──────── Records for the exercise ────────
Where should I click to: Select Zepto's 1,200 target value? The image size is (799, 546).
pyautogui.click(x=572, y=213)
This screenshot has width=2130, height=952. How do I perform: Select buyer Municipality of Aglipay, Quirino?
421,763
────────
──────── Records for the exercise ────────
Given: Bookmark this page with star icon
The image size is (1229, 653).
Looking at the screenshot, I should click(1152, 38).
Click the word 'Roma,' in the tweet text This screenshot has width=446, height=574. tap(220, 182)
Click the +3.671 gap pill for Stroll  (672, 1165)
────────
──────── Records for the exercise ────────
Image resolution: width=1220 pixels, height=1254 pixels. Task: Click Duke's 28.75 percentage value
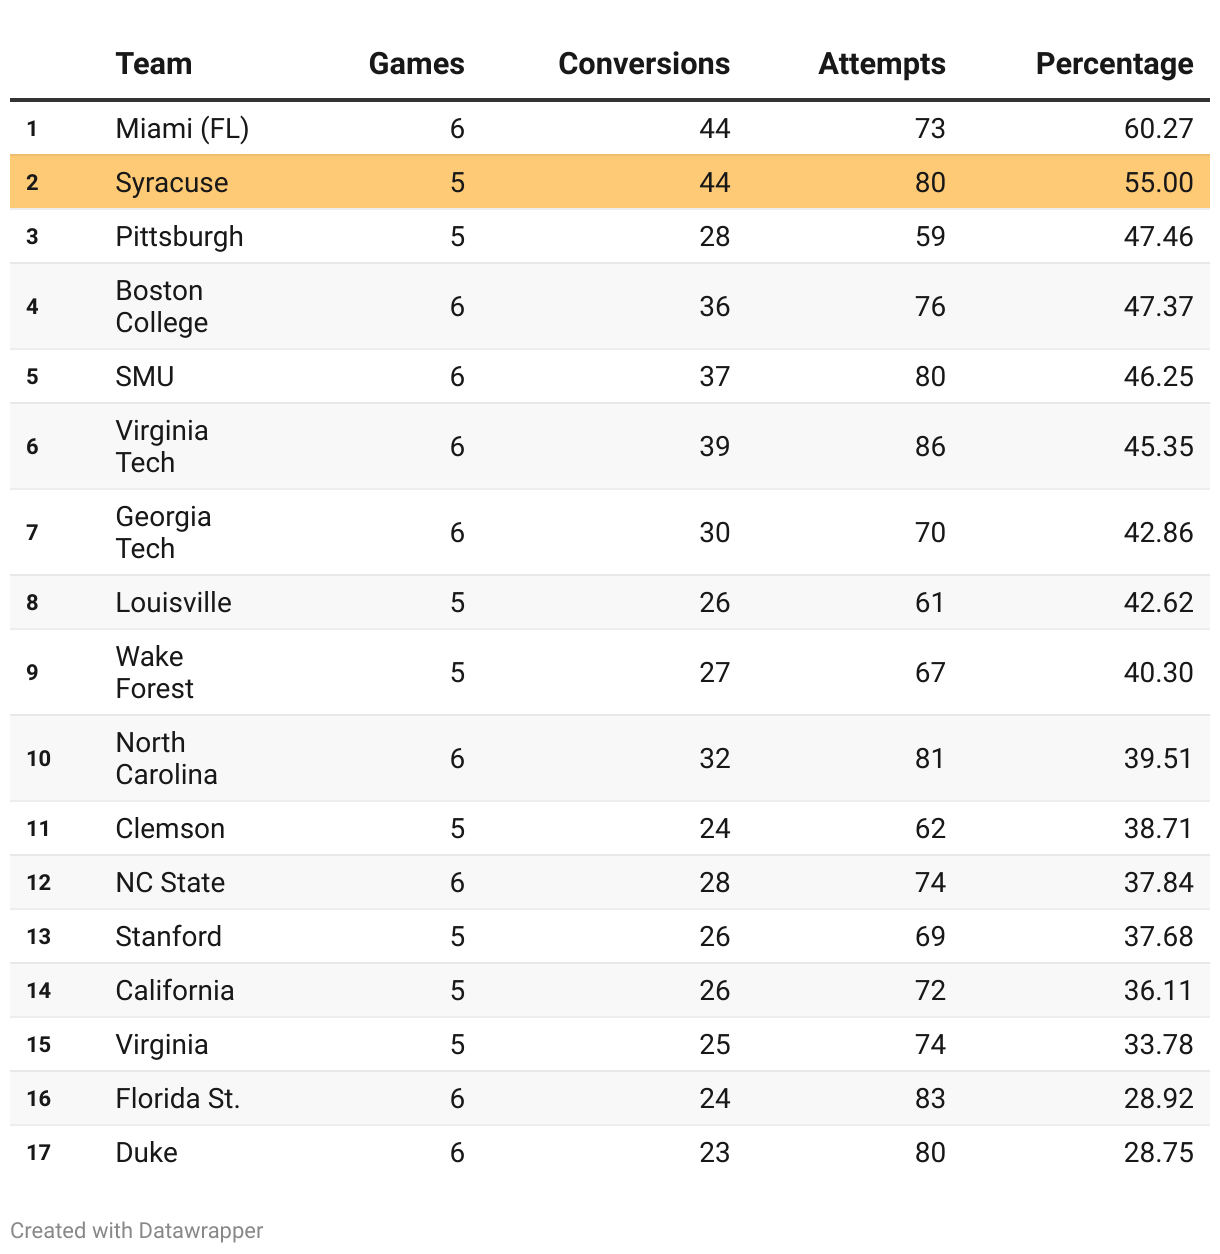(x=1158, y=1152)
────────
Instructions to follow: For this exercise, output exactly the lines above from the line with "Given: Bookmark this page with star icon" to the line with "Click the +3.671", counting both, and leave out the rest.

Answer space:
Given: Bookmark this page with star icon
The image size is (1229, 653).
Looking at the screenshot, I should click(1152, 38).
Click the word 'Roma,' in the tweet text This screenshot has width=446, height=574. tap(220, 182)
Click the +3.671 gap pill for Stroll  (672, 1165)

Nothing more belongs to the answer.